• Task prompt:
Transcribe each entry below exactly. Pictures do not go in the copy.

____________

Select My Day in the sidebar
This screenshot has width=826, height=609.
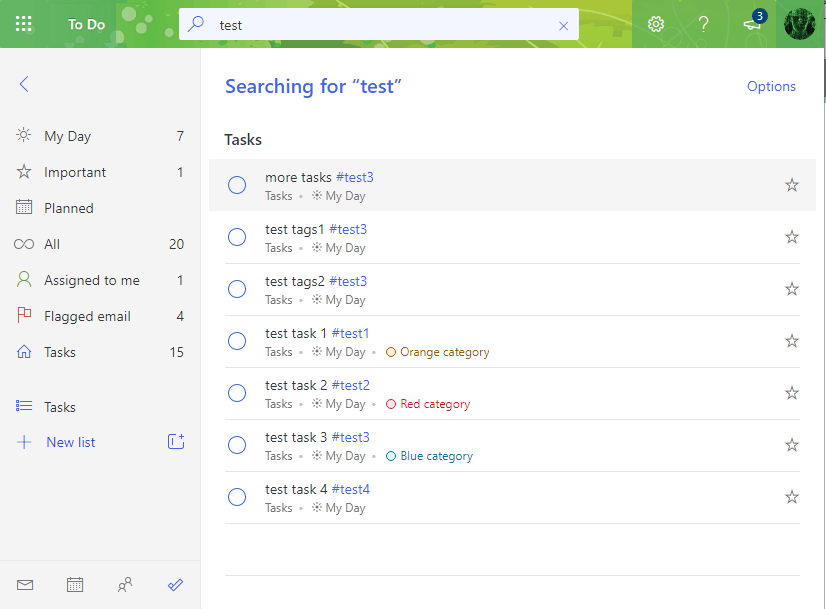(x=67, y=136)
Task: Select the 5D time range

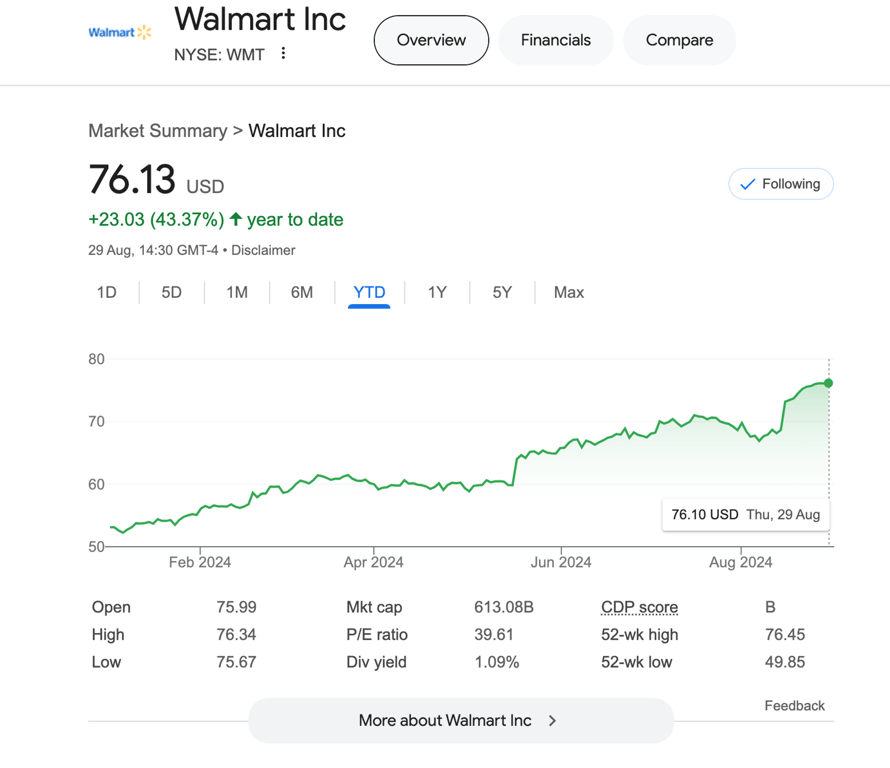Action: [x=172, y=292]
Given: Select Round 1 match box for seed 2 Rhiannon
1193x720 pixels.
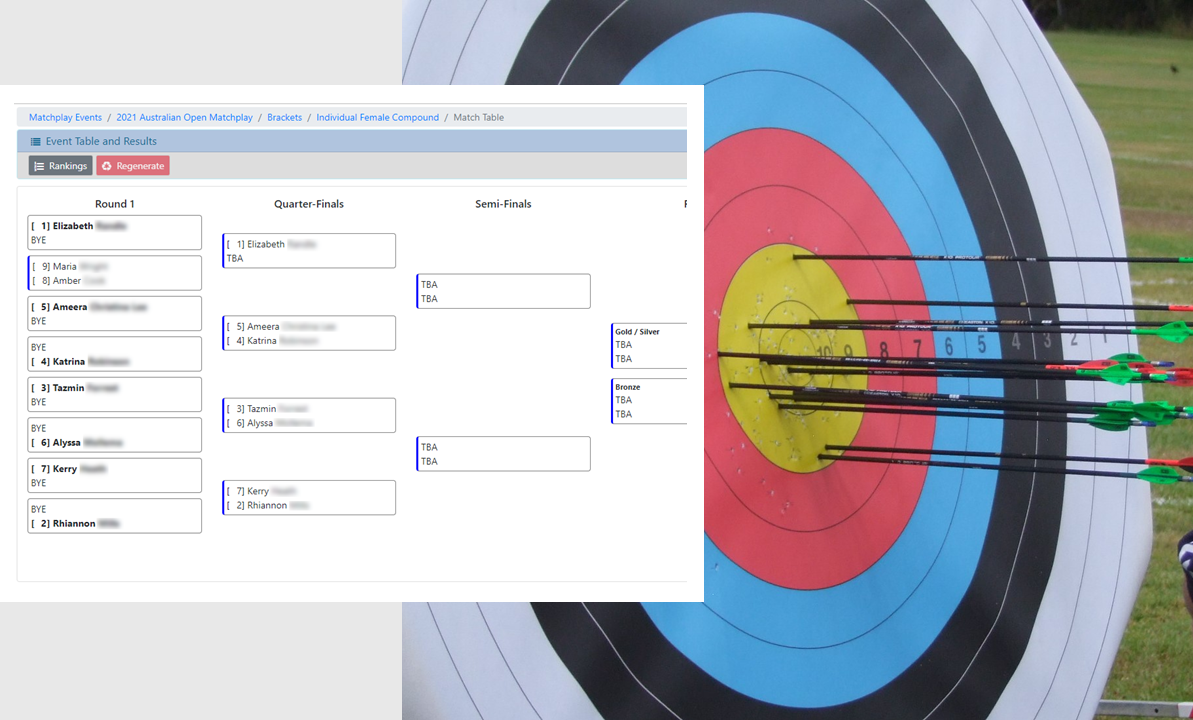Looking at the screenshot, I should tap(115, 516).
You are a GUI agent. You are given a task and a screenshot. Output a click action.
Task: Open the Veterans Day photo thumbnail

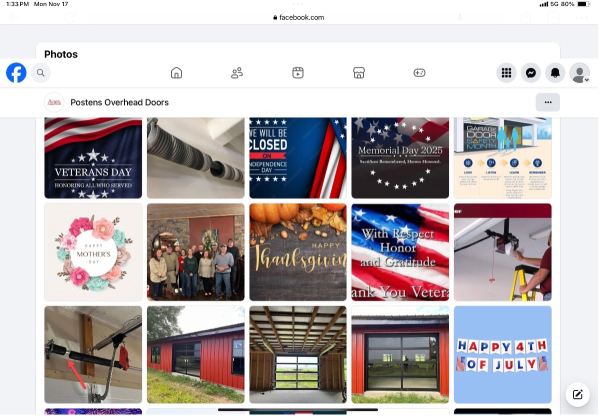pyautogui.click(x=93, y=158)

____________

• Response to this exercise:
Select My Day in the sidebar
This screenshot has width=826, height=609.
(x=67, y=136)
Task: Select the 5D time range

Action: [x=172, y=292]
Given: Select Round 1 match box for seed 2 Rhiannon
1193x720 pixels.
Looking at the screenshot, I should tap(115, 516).
You are a GUI agent. You are given a task and a screenshot. Output a click action.
Task: Open the Veterans Day photo thumbnail

pyautogui.click(x=93, y=158)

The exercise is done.